▶ _Supplied material_:
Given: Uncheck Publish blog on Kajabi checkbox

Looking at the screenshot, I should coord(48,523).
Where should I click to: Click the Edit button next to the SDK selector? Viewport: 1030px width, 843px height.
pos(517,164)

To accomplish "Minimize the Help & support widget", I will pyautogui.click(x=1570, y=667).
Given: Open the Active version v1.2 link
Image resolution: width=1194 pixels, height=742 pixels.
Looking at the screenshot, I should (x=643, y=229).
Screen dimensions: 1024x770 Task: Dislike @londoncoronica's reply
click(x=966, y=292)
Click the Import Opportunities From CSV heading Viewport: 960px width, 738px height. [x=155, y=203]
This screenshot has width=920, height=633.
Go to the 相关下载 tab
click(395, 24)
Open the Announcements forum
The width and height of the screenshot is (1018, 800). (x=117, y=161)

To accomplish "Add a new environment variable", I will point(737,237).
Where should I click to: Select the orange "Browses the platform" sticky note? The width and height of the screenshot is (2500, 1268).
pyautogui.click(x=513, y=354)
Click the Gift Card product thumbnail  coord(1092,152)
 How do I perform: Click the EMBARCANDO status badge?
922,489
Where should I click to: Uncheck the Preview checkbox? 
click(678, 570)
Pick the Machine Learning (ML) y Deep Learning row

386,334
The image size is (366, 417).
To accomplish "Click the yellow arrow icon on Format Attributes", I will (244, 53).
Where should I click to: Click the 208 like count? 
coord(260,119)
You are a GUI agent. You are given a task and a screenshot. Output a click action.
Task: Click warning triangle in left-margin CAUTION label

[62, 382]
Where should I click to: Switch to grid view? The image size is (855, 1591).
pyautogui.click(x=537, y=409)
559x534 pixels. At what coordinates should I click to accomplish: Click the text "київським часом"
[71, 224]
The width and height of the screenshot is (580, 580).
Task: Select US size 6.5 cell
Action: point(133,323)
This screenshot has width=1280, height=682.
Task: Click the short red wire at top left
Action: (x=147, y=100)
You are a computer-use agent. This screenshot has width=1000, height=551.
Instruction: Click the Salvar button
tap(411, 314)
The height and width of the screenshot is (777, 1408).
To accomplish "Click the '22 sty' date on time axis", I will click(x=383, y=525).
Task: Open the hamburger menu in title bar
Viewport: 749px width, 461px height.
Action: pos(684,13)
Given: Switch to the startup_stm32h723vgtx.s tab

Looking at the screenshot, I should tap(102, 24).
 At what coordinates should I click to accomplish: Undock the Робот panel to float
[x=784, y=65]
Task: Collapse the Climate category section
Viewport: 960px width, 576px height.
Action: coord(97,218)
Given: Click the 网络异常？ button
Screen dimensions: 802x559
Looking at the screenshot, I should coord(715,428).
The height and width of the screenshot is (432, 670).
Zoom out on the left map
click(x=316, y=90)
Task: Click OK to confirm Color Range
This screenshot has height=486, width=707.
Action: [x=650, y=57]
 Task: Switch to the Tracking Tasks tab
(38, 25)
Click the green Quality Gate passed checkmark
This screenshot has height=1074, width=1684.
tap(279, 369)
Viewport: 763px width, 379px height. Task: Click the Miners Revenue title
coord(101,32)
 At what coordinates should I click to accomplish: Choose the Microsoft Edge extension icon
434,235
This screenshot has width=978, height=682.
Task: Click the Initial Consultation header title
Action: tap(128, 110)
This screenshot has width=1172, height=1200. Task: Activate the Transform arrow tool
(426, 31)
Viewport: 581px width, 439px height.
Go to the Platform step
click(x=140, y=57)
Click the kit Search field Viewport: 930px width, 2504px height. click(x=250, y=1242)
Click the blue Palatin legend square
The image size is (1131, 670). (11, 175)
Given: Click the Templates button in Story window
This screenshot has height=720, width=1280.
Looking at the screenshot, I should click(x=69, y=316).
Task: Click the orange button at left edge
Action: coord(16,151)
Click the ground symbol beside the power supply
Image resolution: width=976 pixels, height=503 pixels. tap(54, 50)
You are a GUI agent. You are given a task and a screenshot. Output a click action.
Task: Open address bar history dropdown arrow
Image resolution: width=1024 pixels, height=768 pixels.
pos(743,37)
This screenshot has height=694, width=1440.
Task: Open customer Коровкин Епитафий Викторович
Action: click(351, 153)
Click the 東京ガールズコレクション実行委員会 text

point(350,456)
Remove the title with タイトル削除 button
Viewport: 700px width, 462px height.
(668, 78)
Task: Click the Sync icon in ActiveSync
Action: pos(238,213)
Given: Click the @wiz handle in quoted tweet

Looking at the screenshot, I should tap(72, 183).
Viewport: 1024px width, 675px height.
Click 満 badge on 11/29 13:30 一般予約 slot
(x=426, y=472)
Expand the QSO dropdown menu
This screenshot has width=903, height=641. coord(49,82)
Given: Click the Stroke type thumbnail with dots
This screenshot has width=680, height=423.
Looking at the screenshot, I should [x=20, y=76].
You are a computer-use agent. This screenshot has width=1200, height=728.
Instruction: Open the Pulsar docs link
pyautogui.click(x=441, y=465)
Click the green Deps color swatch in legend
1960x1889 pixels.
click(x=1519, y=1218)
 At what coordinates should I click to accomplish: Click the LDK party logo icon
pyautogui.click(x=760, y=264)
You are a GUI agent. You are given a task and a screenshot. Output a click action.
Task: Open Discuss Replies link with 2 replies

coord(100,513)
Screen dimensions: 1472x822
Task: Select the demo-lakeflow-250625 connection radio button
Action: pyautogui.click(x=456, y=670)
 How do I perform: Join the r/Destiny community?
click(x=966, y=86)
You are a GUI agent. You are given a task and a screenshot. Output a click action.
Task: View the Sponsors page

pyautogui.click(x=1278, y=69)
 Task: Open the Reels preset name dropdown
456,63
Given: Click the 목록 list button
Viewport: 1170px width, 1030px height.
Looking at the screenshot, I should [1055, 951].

▶ _Exercise prompt_: Within the listing above, find every line containing the string "computer" and return it.

▶ _Output_:
You are a computer-use agent. This screenshot has width=1000, height=551.
You are a computer-use agent. This screenshot has width=1200, height=728.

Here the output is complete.